De aandelen van belanghebbende, X bv, zijn in handen van D bv. Enig aandeelhouder van D bv is E. De bestuurders van D bv zijn F (alleen/zelfstandig bevoegd), E (gezamenlijk bevoegd (met andere bestuurders)) en A(alleen/zelfstandig bevoegd). E heeft op 28 augustus 2009 een akte van volmacht en domiciliekeuze opgemaakt en ondertekend, waarin hij G machtigt om als adviseur op te treden van X bv voor onder andere de belastingzaken.

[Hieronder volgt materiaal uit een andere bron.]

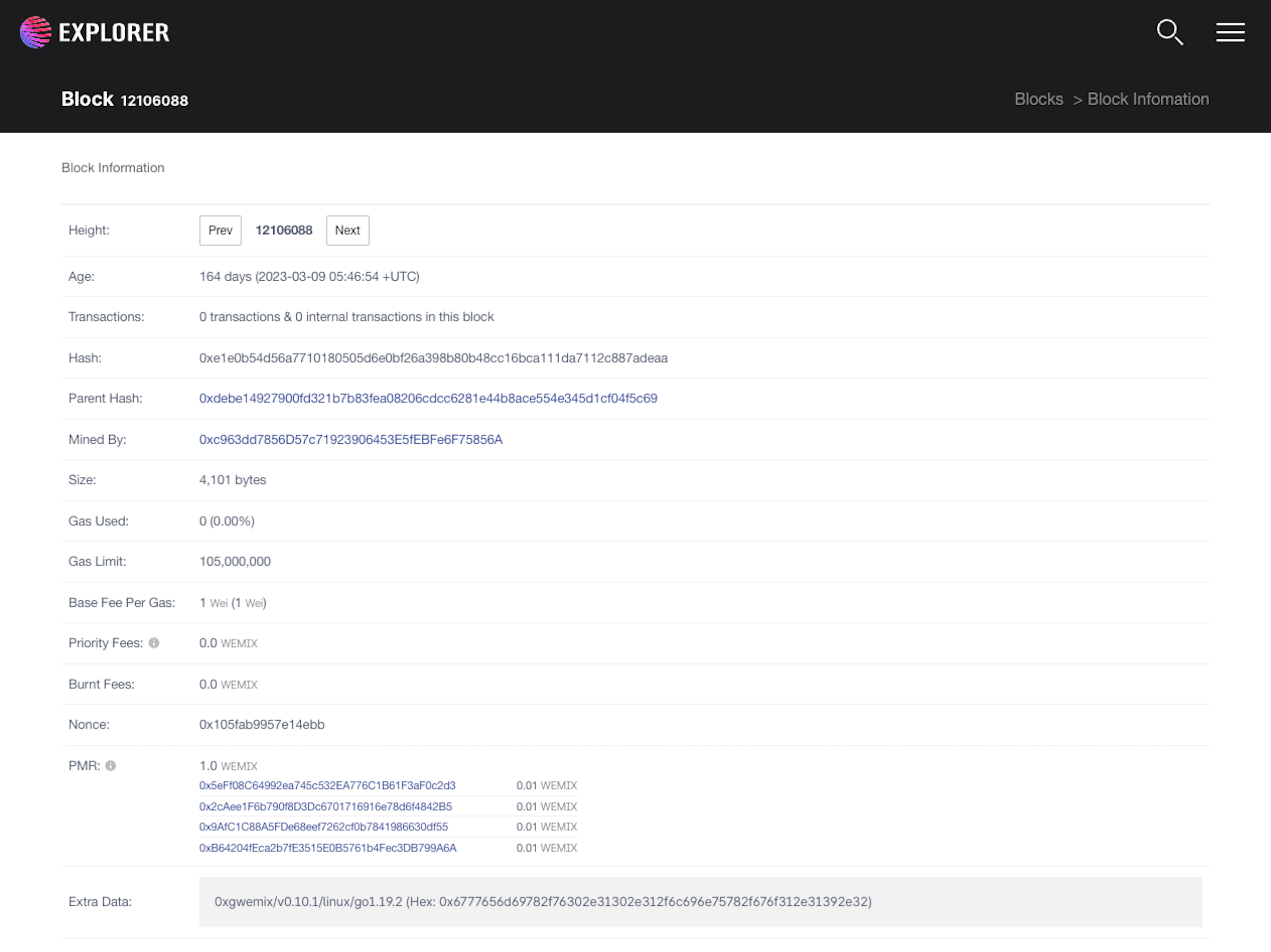Open the Mined By address link
1271x952 pixels.
(x=351, y=439)
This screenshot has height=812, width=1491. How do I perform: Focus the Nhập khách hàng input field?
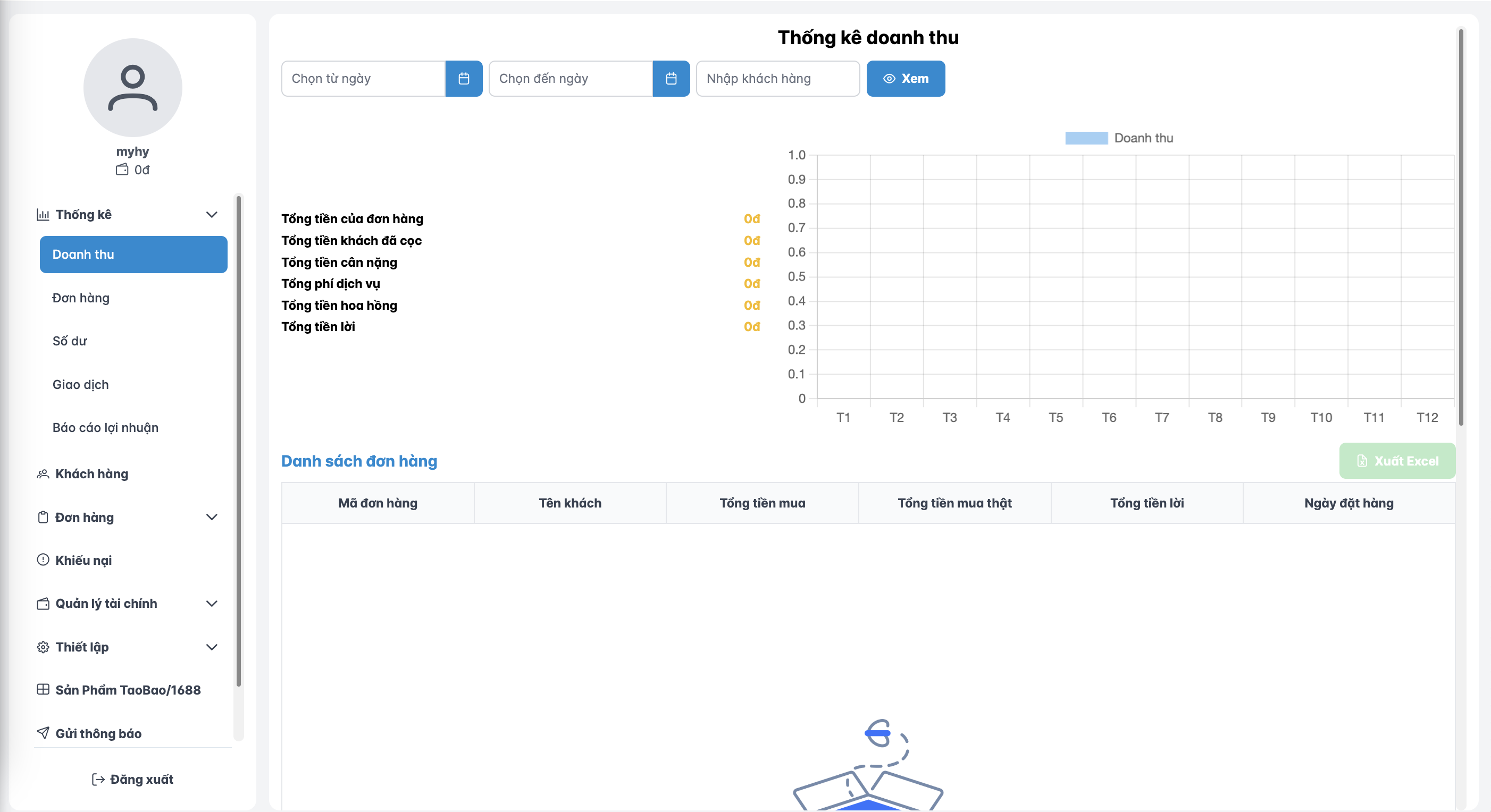tap(777, 79)
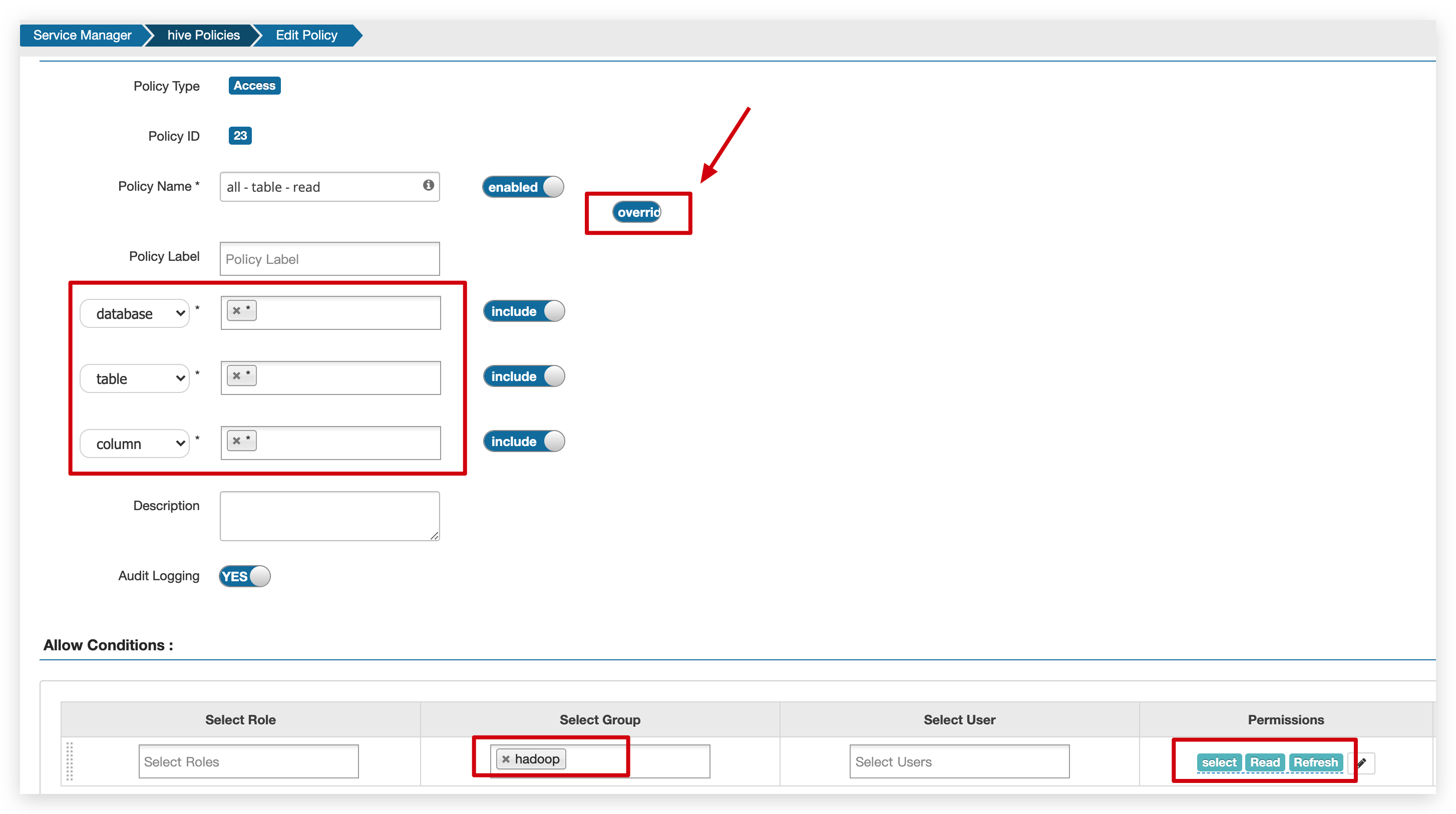Click inside the Policy Label field

[x=329, y=259]
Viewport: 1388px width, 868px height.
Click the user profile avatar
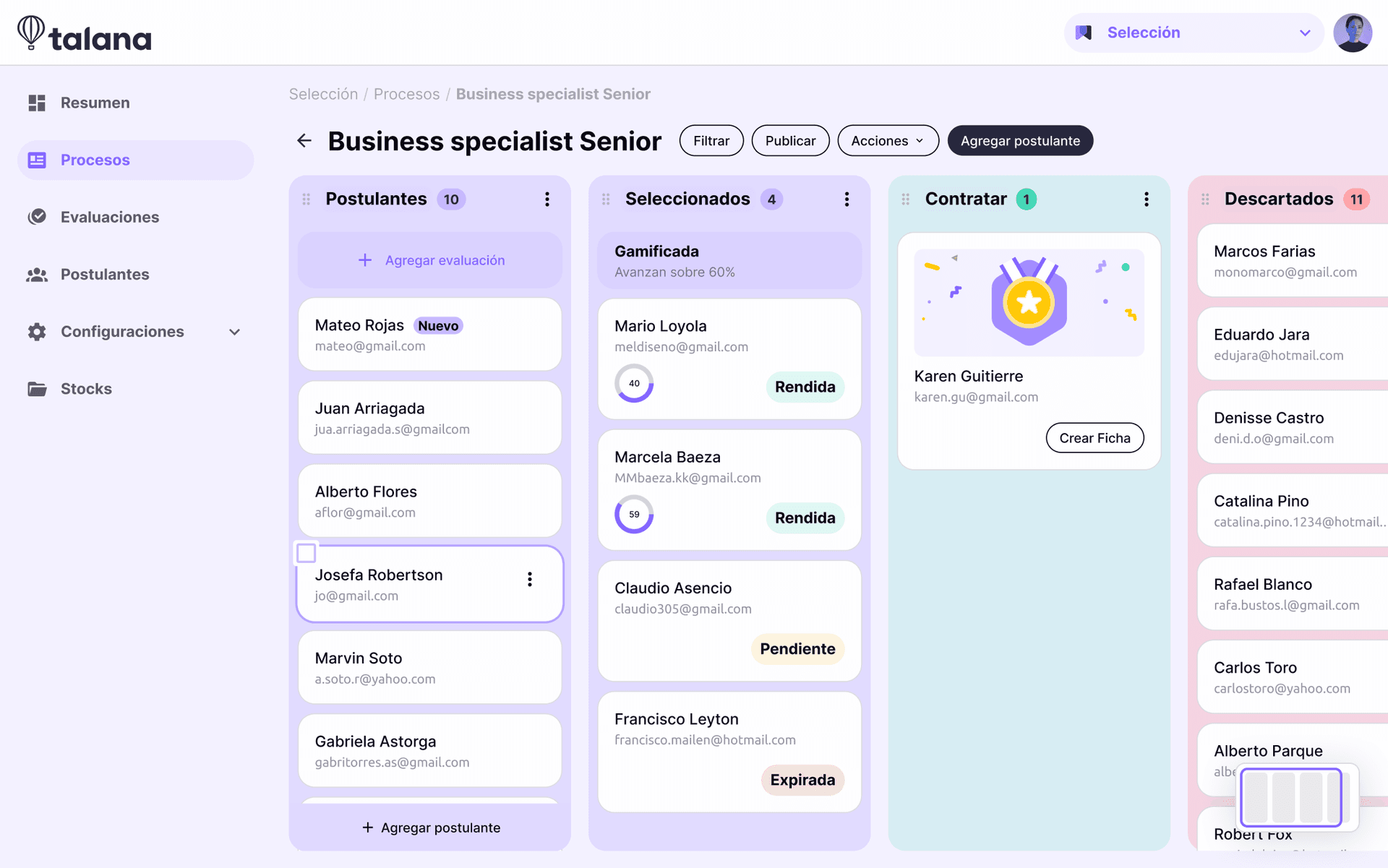[1353, 33]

Tijdens een eindbespreking met de inspecteur in november 2011 wordt met de adviseur overeengekomen dat over wordt gegaan tot een omzetbelastingcorrectie bij X bv van € 5000 per jaar in de jaren 2006 tot en met 2010. Gevolg zijn de drie naheffingsaanslagen omzetbelasting over de jaren 2006 tot en met 2010 waartegen X bv uiteindelijk in hoger beroep komt. Volgens X bv is er geen rechtsgeldig compromis met de inspecteur tot stand gekomen. Bovendien valt het sluiten van compromissen volgens X bv niet binnen de reikwijdte van de volmacht.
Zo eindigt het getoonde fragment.